▶ _What the task requires_
What is needed here is an exact repetition of the records below, beginning at the line that has "The width and height of the screenshot is (538, 251)." and stopping after the line that has "Choose 2D Tilemap Editor from list".

** Entries provided follows **

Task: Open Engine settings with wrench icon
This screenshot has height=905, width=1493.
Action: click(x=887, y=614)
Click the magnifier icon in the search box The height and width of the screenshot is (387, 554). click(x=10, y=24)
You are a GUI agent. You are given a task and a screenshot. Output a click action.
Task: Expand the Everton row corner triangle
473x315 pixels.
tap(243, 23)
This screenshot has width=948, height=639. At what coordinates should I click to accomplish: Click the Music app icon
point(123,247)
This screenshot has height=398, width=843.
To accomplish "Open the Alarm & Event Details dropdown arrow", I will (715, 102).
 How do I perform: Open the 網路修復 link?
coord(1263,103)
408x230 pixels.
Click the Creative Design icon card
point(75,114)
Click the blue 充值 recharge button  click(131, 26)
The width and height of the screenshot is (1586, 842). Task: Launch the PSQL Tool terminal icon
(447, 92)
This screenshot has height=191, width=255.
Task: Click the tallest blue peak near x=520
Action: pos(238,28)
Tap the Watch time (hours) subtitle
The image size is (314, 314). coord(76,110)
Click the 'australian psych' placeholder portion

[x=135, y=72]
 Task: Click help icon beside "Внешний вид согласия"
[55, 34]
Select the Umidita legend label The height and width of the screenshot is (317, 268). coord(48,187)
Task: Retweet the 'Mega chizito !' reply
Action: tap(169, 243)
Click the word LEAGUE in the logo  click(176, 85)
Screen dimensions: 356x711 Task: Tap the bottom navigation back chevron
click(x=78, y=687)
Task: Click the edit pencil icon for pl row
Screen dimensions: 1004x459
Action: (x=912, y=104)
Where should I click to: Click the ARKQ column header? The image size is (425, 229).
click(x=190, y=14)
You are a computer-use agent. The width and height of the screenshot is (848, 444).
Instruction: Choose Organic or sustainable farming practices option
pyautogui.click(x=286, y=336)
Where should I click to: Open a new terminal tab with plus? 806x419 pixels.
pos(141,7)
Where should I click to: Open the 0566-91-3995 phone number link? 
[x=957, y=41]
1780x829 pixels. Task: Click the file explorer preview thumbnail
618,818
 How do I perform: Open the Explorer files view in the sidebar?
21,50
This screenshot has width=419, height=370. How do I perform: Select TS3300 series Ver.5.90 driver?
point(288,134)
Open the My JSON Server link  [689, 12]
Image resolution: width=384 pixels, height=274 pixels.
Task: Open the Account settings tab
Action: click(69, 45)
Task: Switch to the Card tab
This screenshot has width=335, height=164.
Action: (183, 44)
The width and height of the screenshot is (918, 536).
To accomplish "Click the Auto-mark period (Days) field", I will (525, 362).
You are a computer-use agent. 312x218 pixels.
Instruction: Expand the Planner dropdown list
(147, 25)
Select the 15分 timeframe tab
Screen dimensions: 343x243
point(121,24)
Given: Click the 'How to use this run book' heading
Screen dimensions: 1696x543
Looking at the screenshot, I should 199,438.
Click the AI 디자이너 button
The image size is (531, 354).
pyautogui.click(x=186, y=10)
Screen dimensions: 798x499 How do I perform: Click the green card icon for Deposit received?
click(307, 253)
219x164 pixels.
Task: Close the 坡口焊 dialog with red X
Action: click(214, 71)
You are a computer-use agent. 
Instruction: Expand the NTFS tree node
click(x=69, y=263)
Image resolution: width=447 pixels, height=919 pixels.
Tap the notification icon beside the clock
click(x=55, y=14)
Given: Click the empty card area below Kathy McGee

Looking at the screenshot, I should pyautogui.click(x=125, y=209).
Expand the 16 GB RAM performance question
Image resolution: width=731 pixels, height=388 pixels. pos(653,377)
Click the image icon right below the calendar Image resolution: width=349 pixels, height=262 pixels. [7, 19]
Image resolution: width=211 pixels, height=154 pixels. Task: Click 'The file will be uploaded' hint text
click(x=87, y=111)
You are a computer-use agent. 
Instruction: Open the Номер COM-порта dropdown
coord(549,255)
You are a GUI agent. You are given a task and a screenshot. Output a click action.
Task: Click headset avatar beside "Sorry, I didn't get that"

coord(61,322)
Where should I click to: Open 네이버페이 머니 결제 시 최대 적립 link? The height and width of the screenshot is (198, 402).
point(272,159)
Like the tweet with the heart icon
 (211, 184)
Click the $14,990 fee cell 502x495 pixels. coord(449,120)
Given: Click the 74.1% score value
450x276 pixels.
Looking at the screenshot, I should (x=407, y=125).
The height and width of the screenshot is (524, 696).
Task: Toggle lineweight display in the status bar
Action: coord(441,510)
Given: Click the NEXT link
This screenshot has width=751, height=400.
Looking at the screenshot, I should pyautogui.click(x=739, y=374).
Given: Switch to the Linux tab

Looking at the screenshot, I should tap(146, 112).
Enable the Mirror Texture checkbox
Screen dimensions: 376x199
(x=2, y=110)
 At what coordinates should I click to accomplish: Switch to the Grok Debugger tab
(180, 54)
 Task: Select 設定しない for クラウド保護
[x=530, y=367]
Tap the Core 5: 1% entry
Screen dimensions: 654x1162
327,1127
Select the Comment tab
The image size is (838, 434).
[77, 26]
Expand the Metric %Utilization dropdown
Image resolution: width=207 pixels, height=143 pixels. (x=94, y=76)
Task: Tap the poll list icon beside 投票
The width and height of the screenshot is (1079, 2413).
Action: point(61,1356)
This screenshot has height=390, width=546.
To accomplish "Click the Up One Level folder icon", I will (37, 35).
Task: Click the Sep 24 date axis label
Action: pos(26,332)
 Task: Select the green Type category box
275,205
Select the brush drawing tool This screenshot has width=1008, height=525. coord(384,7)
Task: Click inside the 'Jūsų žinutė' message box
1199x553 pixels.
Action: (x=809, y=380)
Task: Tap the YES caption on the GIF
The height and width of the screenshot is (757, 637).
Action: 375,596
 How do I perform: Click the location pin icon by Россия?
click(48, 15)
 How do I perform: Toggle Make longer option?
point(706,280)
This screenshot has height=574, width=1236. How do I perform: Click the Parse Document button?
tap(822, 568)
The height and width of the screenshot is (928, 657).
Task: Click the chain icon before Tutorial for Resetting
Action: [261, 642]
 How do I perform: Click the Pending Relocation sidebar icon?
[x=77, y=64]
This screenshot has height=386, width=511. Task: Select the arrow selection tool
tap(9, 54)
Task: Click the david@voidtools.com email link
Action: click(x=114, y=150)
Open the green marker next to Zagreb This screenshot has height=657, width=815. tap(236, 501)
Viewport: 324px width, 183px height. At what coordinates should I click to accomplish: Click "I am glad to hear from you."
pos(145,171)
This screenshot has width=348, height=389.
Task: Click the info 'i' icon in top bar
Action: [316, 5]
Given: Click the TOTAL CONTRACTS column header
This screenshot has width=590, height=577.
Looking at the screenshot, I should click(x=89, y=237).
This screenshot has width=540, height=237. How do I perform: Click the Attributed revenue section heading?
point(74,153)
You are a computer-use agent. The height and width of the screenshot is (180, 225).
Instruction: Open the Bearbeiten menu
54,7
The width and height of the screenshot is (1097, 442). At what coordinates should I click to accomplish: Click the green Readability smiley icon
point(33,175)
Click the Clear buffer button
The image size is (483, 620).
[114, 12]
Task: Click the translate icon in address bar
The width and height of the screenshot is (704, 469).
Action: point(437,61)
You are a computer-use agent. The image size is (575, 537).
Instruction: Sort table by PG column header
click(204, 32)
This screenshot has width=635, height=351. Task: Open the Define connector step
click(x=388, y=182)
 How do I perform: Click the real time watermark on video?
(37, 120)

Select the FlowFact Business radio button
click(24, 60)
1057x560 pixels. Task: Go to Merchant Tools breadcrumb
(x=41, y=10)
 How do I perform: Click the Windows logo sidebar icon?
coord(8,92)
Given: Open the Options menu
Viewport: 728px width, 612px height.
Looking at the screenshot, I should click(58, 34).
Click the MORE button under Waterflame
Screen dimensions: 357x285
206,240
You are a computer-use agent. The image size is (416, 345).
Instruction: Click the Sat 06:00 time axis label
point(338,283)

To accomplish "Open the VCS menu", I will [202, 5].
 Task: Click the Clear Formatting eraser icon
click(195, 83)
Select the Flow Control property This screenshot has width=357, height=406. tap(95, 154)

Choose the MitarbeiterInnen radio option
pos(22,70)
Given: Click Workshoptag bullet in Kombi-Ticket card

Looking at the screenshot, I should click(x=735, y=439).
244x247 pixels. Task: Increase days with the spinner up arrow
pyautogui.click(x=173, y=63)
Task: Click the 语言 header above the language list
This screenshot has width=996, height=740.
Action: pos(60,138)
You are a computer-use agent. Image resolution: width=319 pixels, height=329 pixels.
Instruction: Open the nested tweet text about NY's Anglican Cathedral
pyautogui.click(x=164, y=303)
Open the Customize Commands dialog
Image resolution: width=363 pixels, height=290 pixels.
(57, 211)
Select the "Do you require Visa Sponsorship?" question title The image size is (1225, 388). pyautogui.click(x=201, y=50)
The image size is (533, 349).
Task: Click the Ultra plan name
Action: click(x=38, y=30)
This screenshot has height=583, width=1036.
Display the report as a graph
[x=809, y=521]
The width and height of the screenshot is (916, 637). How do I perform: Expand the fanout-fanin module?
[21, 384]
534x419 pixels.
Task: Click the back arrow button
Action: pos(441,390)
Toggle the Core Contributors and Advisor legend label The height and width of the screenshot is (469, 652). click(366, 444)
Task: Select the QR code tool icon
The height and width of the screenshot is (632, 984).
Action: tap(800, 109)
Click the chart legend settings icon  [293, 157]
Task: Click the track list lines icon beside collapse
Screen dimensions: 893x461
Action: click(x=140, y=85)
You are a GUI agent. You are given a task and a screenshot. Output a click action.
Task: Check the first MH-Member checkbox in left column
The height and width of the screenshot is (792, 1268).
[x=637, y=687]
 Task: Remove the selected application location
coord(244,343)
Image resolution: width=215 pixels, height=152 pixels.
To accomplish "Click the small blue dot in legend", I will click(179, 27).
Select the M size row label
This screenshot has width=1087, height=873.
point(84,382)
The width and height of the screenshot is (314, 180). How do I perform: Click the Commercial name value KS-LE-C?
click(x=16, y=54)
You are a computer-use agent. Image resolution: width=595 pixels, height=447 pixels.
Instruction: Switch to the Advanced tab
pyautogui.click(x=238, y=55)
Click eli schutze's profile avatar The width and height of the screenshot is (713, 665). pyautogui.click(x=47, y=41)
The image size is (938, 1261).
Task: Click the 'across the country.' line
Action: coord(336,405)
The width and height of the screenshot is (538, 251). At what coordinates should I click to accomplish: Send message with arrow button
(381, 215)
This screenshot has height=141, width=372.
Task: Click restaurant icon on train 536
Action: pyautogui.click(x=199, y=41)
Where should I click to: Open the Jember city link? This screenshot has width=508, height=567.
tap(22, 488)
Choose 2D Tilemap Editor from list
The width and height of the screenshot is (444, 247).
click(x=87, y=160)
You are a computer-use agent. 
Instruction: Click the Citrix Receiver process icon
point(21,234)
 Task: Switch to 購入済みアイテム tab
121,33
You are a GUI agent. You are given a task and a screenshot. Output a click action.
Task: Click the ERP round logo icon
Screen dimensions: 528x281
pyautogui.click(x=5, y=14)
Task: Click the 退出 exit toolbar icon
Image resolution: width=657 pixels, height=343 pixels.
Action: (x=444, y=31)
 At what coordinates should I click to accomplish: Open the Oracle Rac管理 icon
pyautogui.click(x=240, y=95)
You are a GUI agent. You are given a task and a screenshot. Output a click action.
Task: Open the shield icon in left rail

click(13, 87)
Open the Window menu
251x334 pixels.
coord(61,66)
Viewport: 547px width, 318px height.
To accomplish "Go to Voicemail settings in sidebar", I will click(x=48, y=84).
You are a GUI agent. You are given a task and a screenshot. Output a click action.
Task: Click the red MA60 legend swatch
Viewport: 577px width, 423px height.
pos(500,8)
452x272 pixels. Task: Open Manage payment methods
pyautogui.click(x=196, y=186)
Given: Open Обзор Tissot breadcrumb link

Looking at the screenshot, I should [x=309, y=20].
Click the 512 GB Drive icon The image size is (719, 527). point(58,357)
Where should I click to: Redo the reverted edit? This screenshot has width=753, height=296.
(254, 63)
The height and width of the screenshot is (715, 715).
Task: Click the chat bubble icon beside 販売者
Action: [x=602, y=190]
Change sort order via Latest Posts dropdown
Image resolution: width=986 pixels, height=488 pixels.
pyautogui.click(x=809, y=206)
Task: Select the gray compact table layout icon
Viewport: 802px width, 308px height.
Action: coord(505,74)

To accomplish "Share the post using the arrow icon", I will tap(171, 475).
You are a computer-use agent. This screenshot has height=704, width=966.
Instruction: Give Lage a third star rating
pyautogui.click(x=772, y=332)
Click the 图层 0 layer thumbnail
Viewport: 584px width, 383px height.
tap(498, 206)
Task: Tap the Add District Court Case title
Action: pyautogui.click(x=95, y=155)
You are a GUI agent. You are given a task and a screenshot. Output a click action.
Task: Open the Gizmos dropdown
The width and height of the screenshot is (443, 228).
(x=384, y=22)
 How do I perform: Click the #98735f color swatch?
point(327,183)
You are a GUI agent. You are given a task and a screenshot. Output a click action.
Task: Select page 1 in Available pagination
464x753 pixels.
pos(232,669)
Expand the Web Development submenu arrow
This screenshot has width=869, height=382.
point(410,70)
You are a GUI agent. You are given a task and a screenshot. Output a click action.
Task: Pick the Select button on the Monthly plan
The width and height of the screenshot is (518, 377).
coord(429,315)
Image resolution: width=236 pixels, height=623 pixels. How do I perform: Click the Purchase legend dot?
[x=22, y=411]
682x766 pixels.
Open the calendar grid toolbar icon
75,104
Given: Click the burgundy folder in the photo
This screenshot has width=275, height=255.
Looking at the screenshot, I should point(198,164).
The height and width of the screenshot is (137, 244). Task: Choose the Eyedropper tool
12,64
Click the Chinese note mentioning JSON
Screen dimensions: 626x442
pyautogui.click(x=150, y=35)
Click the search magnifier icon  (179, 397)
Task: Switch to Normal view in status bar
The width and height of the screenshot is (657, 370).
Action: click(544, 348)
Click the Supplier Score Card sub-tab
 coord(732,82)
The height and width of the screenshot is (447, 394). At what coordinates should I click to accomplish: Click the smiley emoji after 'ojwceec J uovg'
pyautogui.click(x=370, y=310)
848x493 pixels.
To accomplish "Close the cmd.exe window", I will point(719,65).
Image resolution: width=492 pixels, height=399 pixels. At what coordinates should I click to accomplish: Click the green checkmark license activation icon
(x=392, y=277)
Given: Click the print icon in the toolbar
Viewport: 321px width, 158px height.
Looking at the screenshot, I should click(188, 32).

** End of Entries provided **

▶ _Worked solution_
The width and height of the screenshot is (538, 251). At what coordinates should I click to accomplish: Send message with arrow button
(381, 215)
This screenshot has height=141, width=372.
Task: Click restaurant icon on train 536
Action: pyautogui.click(x=199, y=41)
Where should I click to: Open the Jember city link? This screenshot has width=508, height=567.
tap(22, 488)
Choose 2D Tilemap Editor from list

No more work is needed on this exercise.